§ **Problem**
Give the following records again in full and without alteration.

---------- Data section

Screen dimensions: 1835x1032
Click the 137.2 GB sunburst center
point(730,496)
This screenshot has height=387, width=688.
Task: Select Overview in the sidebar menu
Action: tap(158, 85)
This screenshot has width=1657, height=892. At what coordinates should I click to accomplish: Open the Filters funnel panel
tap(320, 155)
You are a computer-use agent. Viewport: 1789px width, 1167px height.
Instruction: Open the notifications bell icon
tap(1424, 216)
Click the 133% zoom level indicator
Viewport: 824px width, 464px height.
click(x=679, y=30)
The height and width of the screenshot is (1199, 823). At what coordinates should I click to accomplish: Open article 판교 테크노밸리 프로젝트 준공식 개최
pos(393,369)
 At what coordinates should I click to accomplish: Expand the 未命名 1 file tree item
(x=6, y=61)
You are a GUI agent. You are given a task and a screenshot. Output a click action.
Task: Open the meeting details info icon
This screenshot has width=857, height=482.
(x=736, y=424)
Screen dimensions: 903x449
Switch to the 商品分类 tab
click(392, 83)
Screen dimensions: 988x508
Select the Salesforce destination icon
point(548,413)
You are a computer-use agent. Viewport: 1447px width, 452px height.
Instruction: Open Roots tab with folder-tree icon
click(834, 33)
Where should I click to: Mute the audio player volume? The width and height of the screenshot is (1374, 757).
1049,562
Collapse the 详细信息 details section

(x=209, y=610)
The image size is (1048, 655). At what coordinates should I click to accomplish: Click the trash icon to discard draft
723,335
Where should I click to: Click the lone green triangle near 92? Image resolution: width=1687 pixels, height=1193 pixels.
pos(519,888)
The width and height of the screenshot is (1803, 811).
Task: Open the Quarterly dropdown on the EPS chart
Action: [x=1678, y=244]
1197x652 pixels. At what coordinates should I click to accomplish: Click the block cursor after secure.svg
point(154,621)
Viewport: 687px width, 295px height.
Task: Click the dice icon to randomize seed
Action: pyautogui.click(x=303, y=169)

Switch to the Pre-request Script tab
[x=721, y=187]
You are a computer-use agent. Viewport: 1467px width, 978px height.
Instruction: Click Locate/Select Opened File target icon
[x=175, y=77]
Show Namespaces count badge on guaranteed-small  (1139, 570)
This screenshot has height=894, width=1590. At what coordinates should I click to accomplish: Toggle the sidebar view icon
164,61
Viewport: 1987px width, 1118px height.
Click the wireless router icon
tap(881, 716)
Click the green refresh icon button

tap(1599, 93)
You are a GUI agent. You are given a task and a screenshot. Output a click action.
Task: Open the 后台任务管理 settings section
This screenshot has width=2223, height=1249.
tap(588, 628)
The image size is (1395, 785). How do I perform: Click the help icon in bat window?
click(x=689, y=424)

--------------------

§ **Exercise output**
Screen dimensions: 1835x1032
Click the 137.2 GB sunburst center
point(730,496)
This screenshot has height=387, width=688.
Task: Select Overview in the sidebar menu
Action: tap(158, 85)
This screenshot has width=1657, height=892. At what coordinates should I click to accomplish: Open the Filters funnel panel
tap(320, 155)
You are a computer-use agent. Viewport: 1789px width, 1167px height.
Instruction: Open the notifications bell icon
tap(1424, 216)
Click the 133% zoom level indicator
Viewport: 824px width, 464px height.
click(x=679, y=30)
The height and width of the screenshot is (1199, 823). At what coordinates should I click to accomplish: Open article 판교 테크노밸리 프로젝트 준공식 개최
pos(393,369)
 At what coordinates should I click to accomplish: Expand the 未命名 1 file tree item
(x=6, y=61)
You are a GUI agent. You are given a task and a screenshot. Output a click action.
Task: Open the meeting details info icon
This screenshot has width=857, height=482.
(x=736, y=424)
Screen dimensions: 903x449
Switch to the 商品分类 tab
click(392, 83)
Screen dimensions: 988x508
Select the Salesforce destination icon
point(548,413)
You are a computer-use agent. Viewport: 1447px width, 452px height.
Instruction: Open Roots tab with folder-tree icon
click(834, 33)
Where should I click to: Mute the audio player volume? The width and height of the screenshot is (1374, 757).
1049,562
Collapse the 详细信息 details section

(x=209, y=610)
The image size is (1048, 655). At what coordinates should I click to accomplish: Click the trash icon to discard draft
723,335
Where should I click to: Click the lone green triangle near 92? Image resolution: width=1687 pixels, height=1193 pixels.
pos(519,888)
The width and height of the screenshot is (1803, 811).
Task: Open the Quarterly dropdown on the EPS chart
Action: [x=1678, y=244]
1197x652 pixels. At what coordinates should I click to accomplish: Click the block cursor after secure.svg
point(154,621)
Viewport: 687px width, 295px height.
Task: Click the dice icon to randomize seed
Action: pyautogui.click(x=303, y=169)

Switch to the Pre-request Script tab
[x=721, y=187]
You are a computer-use agent. Viewport: 1467px width, 978px height.
Instruction: Click Locate/Select Opened File target icon
[x=175, y=77]
Show Namespaces count badge on guaranteed-small  (1139, 570)
This screenshot has height=894, width=1590. At what coordinates should I click to accomplish: Toggle the sidebar view icon
164,61
Viewport: 1987px width, 1118px height.
Click the wireless router icon
tap(881, 716)
Click the green refresh icon button

tap(1599, 93)
You are a GUI agent. You are given a task and a screenshot. Output a click action.
Task: Open the 后台任务管理 settings section
This screenshot has width=2223, height=1249.
tap(588, 628)
The image size is (1395, 785). How do I perform: Click the help icon in bat window?
click(x=689, y=424)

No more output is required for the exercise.